I’ve long had my eye on Japan’s quirkiness with regards to fruit. Fruit to the Japanese is not just something you pick up from stall outside the train station and munch on your way home. Fruit in Japan is two things: flawless and expensive. Single apples sell for around US$5, and two dozen premium cherries can set you back by US$100. Japanese tourists often remark on how cheap the fruit is elsewhere in the world. And that it has brown spots.
Japan’s complex social conventions are underpinned by a highly ritualised gifting culture, which contributes just as much to the country’s vast consumer market as electrical gadgetry. Exorbitantly priced food items are high up on the list as desirable presents. Fruits’ perishability is no hindrance; if anything, it just adds to the allure.
Among the most prestigious of fruits are peaches. They dangle from their trees wrapped in individual paper bags, preventing any blemishes caused by, presumably, dust from butterflies’ wings.
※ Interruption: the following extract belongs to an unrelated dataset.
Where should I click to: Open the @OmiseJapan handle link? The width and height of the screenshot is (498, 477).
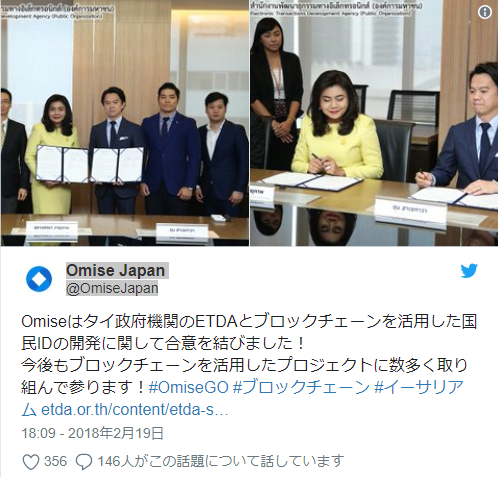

It is melons, however, where Japanese fruit growers really surpass themselves. You’ve probably all seen those pictures of neatly stacked square watermelons, grown in transparent cubed containers. At US$125 a piece, at least your wallet won’t be weighing you down as you lug one of those beauties home. For a special occasion like Mother’s Day, practical and square becomes sentimental and heart-shaped. Topped, of course, with a pretty bow:
In May this year, I came across a news item reporting that a box set of two cantaloupe melons sold for… wait for it… US$12,500. That’s roughly the price of some top-notch breast implants. The fruits were described as “perfect spheres with a smooth, evenly patterned rind”. But the global recession hasn’t left Japan’s melon market entirely unscathed. In 2008, a pair of melons fetched just over US$30,000.
Update, 26 May 2013:
For US$50 a throw, one of these limited edition Hello Kitty melons could be yours:
There’s only 300 of them, so you better be quick.